**WORK INSTRUCTIONS**: Find the lines of the records in which the word "target" appears and report how many there are, as a number alone.

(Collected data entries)

◇ ◇ ◇ ◇

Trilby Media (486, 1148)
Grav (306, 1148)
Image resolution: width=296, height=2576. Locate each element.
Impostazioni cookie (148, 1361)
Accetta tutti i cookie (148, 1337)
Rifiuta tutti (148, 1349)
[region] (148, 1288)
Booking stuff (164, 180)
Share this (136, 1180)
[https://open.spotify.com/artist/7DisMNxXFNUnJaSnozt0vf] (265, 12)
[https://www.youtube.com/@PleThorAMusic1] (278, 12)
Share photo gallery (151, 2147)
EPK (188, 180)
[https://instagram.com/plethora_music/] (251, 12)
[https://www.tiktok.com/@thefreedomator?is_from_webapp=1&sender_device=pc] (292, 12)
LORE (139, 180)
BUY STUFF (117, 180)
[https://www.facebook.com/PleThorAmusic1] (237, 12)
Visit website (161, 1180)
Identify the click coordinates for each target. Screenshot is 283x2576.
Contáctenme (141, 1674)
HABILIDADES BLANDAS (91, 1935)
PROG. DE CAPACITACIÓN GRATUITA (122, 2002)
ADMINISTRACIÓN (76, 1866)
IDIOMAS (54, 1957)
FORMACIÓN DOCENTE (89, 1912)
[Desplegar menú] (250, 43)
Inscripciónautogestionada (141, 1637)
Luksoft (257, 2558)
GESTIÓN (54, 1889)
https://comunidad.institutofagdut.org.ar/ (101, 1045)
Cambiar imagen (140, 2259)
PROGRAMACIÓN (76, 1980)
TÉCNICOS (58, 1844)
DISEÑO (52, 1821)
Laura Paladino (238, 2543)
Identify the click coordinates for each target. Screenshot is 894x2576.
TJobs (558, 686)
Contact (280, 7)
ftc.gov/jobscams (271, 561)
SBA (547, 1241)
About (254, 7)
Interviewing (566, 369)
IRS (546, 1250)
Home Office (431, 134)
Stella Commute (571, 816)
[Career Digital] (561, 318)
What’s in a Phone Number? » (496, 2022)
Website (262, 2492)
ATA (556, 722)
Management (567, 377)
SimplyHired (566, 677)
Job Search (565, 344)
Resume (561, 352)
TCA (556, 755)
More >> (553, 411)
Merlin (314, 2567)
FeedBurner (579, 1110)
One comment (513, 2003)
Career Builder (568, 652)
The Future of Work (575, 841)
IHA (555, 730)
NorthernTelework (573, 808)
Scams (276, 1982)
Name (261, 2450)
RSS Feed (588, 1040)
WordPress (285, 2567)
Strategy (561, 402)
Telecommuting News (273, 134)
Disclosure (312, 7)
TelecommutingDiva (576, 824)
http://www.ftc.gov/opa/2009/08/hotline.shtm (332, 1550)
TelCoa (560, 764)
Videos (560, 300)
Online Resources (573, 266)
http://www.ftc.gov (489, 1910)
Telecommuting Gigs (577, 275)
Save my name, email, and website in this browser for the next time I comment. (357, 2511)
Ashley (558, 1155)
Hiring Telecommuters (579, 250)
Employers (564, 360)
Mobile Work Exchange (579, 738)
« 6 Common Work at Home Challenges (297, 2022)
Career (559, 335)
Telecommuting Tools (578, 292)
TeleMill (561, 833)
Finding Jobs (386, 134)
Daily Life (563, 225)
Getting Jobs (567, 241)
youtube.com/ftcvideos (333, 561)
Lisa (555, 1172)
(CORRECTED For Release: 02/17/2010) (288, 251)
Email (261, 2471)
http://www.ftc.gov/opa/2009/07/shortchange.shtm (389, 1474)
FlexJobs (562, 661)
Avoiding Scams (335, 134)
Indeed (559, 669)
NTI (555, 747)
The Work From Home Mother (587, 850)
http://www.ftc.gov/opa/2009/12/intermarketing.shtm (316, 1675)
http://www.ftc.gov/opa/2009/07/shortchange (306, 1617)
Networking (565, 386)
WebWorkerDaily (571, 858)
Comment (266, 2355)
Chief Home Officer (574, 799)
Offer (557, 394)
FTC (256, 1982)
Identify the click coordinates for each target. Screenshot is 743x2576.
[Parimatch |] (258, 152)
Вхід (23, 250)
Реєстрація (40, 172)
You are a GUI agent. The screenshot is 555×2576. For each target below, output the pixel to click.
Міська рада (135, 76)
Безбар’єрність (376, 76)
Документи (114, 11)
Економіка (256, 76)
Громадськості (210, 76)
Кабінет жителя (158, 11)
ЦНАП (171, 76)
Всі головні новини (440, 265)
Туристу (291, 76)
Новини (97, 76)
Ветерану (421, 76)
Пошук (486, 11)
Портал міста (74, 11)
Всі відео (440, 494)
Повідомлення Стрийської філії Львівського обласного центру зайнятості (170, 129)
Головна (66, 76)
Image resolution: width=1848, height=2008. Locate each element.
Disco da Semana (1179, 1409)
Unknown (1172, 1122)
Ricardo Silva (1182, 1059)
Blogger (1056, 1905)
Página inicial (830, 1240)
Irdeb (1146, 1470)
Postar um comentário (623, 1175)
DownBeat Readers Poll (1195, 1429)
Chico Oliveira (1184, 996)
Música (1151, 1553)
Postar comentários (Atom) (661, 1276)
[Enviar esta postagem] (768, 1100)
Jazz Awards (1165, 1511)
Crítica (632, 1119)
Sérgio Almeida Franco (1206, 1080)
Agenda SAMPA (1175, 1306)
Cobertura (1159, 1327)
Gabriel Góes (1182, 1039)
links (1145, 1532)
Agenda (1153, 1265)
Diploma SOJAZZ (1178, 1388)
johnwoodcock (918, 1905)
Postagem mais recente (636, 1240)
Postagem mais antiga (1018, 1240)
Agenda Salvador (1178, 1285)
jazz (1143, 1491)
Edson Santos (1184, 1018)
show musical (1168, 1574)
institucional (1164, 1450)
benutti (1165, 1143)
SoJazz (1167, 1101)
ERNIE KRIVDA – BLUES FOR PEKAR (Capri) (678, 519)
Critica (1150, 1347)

◇ ◇ ◇ ◇

**RESPONSE AREA**: 4